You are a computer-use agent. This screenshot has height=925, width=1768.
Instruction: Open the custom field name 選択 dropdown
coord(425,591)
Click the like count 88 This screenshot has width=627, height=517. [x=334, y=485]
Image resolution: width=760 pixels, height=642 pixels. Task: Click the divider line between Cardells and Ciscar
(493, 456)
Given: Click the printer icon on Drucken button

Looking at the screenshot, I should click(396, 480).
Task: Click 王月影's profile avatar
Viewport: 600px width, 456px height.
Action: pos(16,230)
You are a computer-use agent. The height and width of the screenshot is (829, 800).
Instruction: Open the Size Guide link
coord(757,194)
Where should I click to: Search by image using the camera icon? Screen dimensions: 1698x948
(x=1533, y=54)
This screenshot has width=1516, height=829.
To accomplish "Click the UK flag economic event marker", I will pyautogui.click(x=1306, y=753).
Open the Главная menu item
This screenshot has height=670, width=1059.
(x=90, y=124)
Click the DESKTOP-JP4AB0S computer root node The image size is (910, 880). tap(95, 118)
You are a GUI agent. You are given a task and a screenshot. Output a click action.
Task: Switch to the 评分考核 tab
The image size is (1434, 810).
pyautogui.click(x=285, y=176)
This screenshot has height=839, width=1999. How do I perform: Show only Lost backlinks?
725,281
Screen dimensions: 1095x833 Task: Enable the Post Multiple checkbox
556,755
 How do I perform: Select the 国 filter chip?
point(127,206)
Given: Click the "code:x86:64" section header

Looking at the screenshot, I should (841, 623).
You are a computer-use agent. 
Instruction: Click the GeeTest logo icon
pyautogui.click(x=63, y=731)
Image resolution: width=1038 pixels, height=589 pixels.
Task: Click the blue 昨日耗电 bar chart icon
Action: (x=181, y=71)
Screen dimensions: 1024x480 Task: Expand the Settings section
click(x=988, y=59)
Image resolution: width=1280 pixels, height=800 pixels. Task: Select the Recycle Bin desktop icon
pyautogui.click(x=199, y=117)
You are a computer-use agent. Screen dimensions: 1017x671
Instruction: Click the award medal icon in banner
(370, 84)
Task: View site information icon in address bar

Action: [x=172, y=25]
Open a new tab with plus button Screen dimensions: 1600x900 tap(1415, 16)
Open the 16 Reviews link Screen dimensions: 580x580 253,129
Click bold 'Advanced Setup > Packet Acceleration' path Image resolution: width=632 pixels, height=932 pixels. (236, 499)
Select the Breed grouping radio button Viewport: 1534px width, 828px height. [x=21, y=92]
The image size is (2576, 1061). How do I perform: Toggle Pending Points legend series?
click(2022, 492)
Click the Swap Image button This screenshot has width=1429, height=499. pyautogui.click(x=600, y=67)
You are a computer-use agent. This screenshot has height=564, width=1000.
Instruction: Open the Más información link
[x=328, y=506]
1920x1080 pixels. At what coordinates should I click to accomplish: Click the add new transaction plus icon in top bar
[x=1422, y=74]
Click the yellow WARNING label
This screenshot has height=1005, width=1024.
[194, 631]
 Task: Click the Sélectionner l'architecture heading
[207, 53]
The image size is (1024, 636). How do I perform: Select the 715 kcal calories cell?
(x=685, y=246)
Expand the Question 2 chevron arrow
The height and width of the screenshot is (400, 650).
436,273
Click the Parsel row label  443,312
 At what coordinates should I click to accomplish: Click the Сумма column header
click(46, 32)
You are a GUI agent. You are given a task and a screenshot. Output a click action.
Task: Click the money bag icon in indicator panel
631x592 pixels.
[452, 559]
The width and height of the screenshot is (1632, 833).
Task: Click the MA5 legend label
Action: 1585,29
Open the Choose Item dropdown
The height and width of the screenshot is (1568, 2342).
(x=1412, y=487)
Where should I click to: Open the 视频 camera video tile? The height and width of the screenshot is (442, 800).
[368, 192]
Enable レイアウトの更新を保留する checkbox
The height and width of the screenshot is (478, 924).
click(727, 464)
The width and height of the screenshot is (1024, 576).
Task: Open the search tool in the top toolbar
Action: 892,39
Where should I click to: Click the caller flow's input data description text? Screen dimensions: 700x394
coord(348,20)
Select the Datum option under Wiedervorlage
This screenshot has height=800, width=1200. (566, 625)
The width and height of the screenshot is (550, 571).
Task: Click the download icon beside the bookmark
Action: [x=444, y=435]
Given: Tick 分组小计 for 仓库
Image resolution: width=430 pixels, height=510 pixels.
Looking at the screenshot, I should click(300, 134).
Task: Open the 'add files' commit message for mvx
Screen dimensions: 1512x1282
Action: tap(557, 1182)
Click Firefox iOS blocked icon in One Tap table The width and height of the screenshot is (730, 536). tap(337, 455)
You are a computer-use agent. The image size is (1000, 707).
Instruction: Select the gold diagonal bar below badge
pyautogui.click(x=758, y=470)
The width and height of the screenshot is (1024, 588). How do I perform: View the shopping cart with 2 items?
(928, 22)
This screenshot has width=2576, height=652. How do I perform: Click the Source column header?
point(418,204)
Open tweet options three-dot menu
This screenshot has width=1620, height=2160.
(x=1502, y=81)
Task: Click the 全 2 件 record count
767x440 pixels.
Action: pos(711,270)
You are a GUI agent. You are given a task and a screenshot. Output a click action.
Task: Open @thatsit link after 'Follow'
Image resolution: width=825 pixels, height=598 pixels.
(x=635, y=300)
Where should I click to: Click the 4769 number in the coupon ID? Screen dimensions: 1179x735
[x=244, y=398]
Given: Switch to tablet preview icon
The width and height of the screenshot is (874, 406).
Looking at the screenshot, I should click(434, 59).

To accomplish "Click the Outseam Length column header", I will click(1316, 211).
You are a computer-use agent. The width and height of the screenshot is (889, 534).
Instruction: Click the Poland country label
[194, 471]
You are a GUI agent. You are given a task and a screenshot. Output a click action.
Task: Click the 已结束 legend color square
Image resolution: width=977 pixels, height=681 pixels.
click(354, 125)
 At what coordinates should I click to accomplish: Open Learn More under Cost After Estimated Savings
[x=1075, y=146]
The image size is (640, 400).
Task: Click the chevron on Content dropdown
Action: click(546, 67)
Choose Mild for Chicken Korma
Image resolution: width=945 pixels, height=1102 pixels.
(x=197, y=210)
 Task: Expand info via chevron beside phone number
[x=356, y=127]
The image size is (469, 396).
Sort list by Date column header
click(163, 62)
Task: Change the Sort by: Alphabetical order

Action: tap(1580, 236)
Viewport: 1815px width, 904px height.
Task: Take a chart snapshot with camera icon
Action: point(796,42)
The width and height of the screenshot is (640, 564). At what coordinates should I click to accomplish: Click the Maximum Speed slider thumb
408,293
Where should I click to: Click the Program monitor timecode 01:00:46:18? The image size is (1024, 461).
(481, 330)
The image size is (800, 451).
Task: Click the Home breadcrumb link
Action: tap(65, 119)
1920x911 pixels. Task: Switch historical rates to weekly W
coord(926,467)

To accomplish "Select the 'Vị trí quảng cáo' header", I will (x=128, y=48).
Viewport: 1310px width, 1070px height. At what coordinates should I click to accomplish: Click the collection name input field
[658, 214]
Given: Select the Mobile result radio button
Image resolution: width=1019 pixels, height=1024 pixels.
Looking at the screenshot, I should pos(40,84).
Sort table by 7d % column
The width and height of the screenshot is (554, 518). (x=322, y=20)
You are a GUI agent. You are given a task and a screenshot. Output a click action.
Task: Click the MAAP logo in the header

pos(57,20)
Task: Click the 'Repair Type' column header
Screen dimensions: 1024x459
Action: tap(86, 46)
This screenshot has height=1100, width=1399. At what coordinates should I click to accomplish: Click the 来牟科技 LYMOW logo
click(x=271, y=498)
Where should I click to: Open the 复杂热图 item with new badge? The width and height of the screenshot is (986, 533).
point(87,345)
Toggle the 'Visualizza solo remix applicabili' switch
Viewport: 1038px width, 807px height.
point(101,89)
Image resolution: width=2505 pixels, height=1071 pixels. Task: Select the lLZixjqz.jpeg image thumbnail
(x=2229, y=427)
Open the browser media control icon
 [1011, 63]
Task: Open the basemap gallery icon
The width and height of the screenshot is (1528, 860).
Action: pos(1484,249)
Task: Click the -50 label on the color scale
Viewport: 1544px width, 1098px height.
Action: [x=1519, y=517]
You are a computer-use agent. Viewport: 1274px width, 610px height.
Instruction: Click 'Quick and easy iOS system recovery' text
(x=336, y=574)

#### [Exercise]
Each line of the material that contains the string "will" has to be copied out.

#### [Task solution]
To accomplish "Click the UK flag economic event marker", I will pyautogui.click(x=1306, y=753).
To accomplish "Click the Outseam Length column header", I will click(1316, 211).
To accomplish "Select the 'Vị trí quảng cáo' header", I will (x=128, y=48).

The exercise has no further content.